More pain for cargo owners from rising THCs at Indian ports
13 May 2026
Terminal operators across major Indian ports have opportunistically increased their container handling charges (THCs), sparking another layer of pain for cargo owners facing the brunt of Middle East-related surcharges. THCs are normally collected by carriers on behalf of their shippers, so revisions
Cargo owners at major Indian ports like JNPT, Mundra, and Chennai are grappling with surging Terminal Handling Charges (THCs) as terminal operators implement opportunistic hikes. This financial burden compounds the existing distress caused by Middle East-related surcharges affecting global trade routes. As carriers pass these revised costs to shippers, the supply chain faces renewed inflationary pressure. These adjustments, impacting vessels like the MSC Daniela and various Maersk-operated container ships, highlight the volatile economic landscape currently challenging India's maritime logistics sector.
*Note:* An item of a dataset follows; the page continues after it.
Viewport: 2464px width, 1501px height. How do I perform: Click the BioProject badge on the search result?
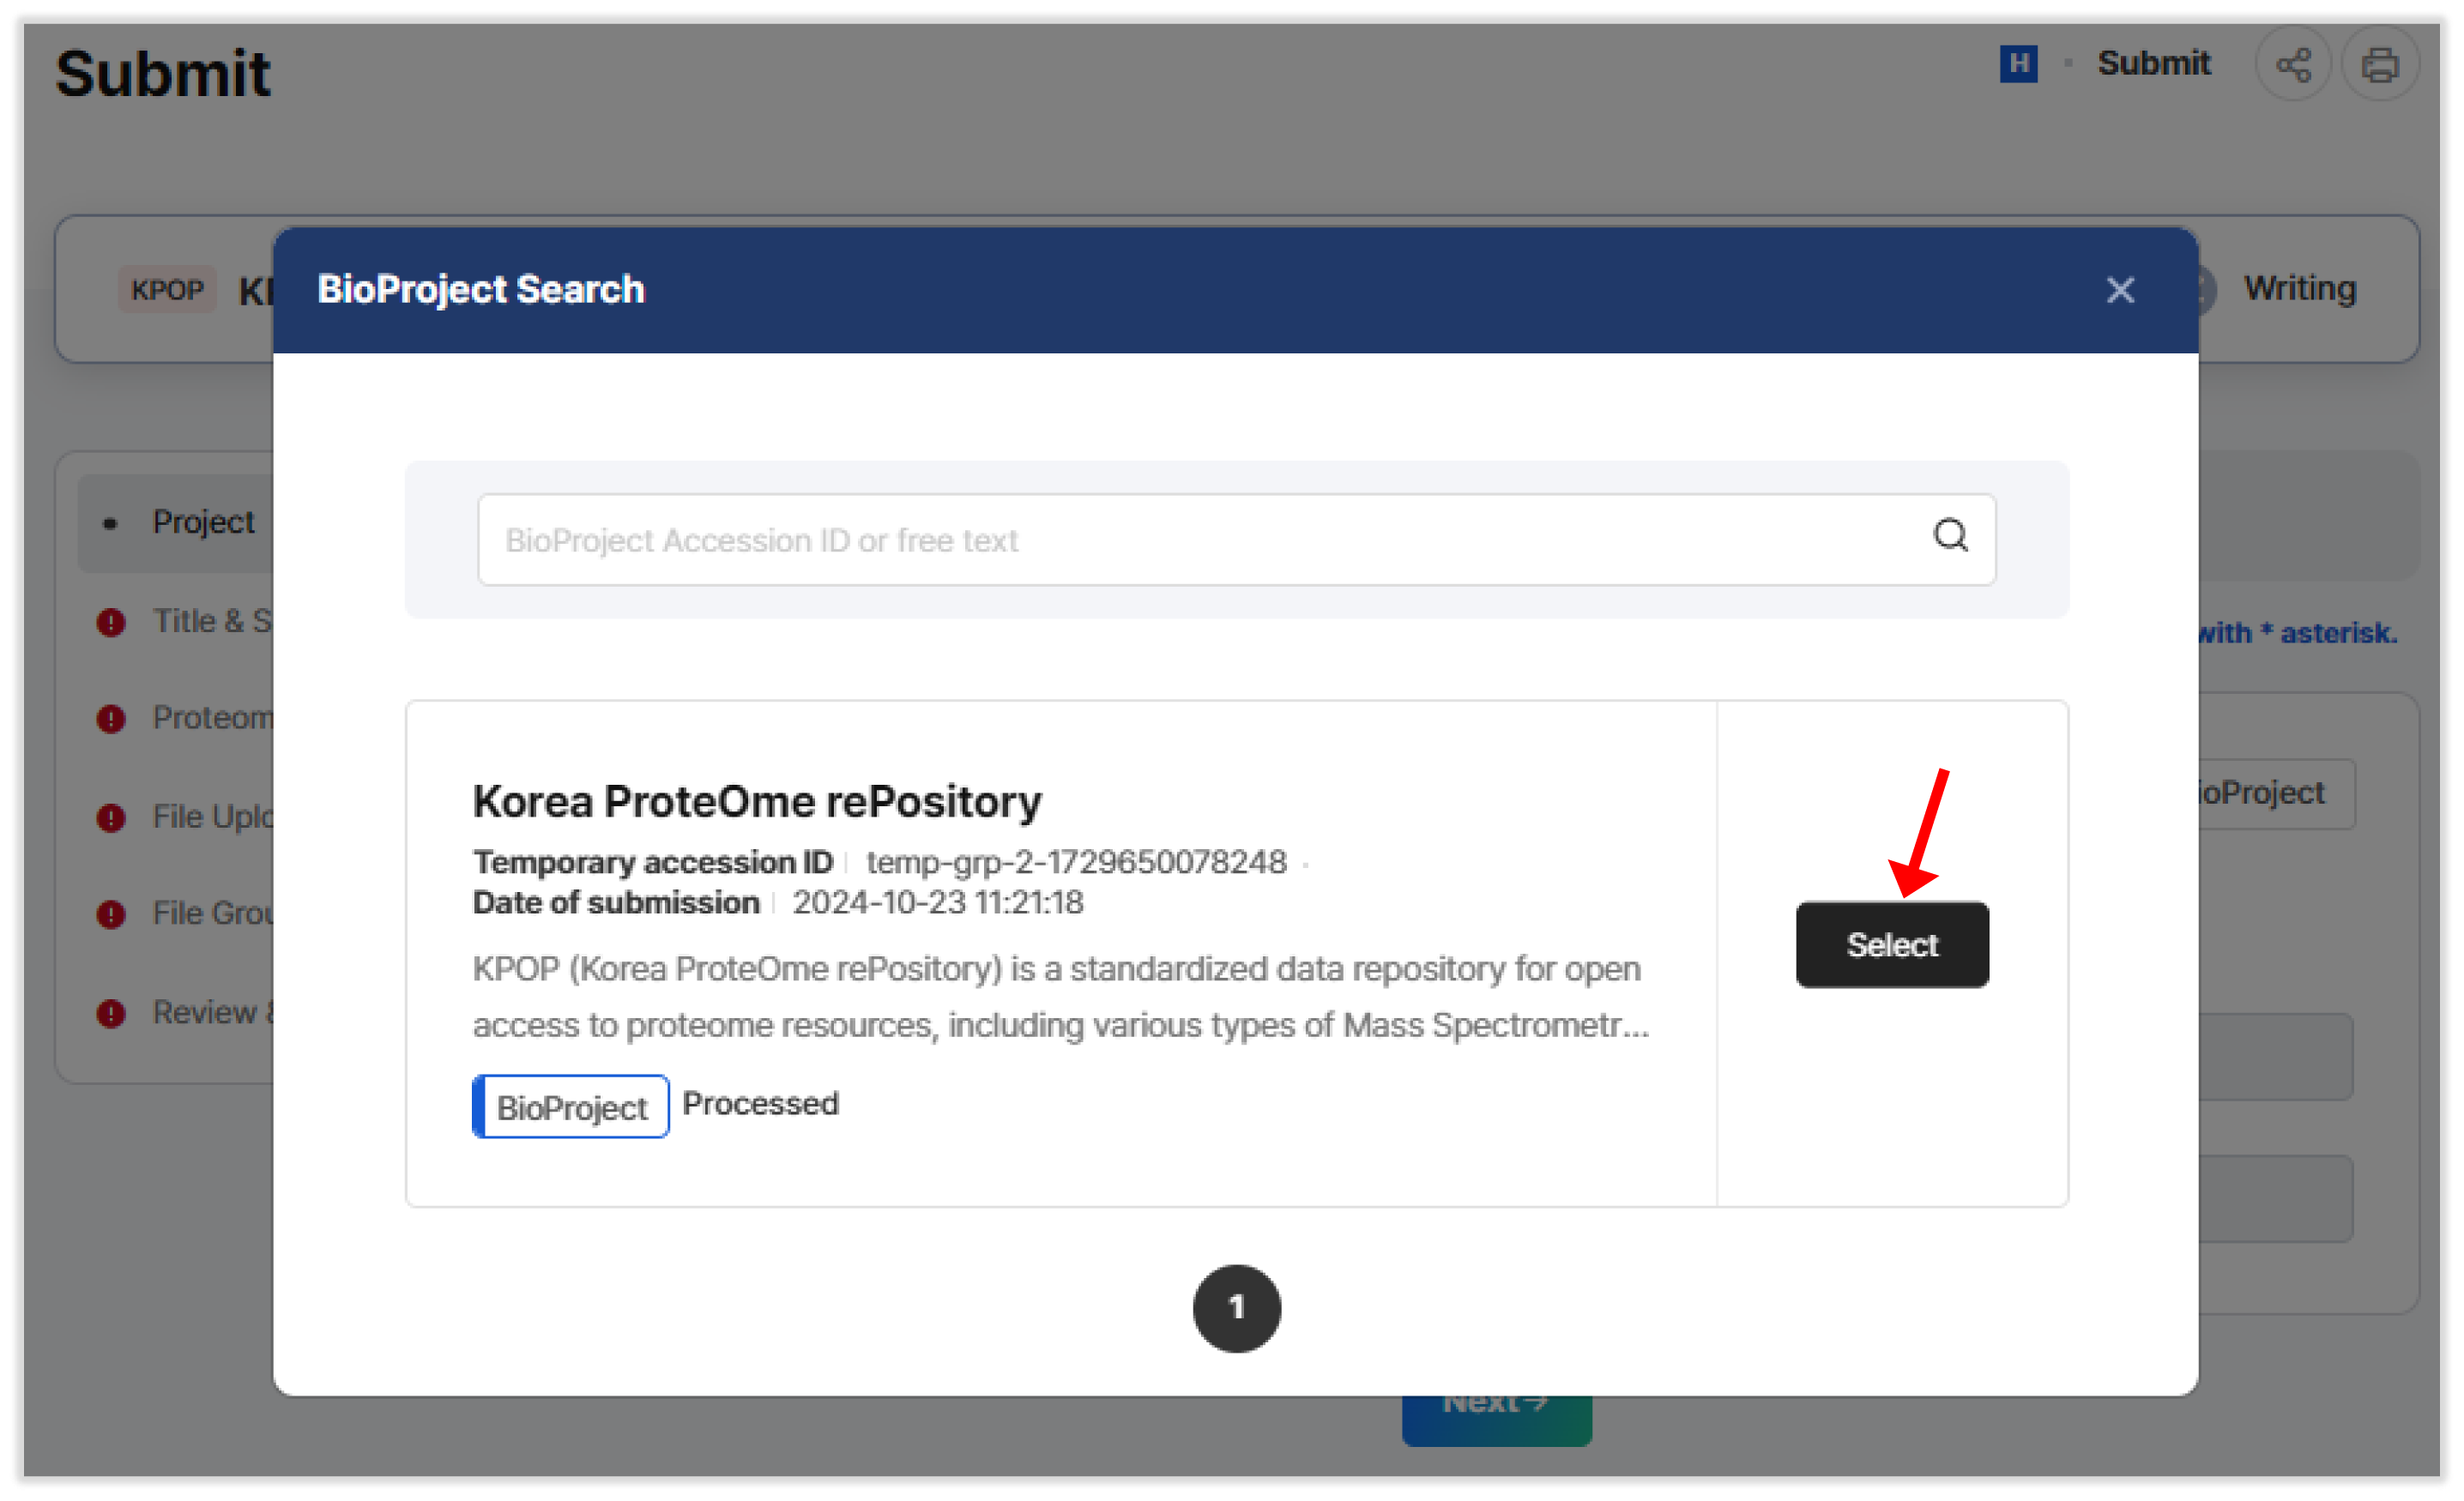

The operational transparency of these charges remains a point of contention under the Maritime Labour Convention (MLC 2006) and the IMO’s Facilitation (FAL) Convention, which mandates streamlined port procedures to prevent unnecessary cost inflation. While terminal operators cite infrastructure upgrades, compliance departments must reconcile these port-specific tariffs with SOLAS Chapter XI-2 requirements regarding port facility security and efficiency. Ensuring that these financial surcharges do not impede the rapid turnaround of vessels is critical for maintaining adherence to international maritime standards and port state control regulations.
For navigating officers and masters, these rising port costs often translate into increased pressure to optimize port stays and minimize idle time. Navigating officers must ensure precise documentation and efficient cargo operations to mitigate the impact of extended port tariffs. Masters should remain vigilant regarding port-specific billing practices, as operational efficiency directly influences the vessel's overall economic performance. Accurate reporting and strict adherence to port schedules are essential to help mitigate the cumulative financial strain on shipping operations.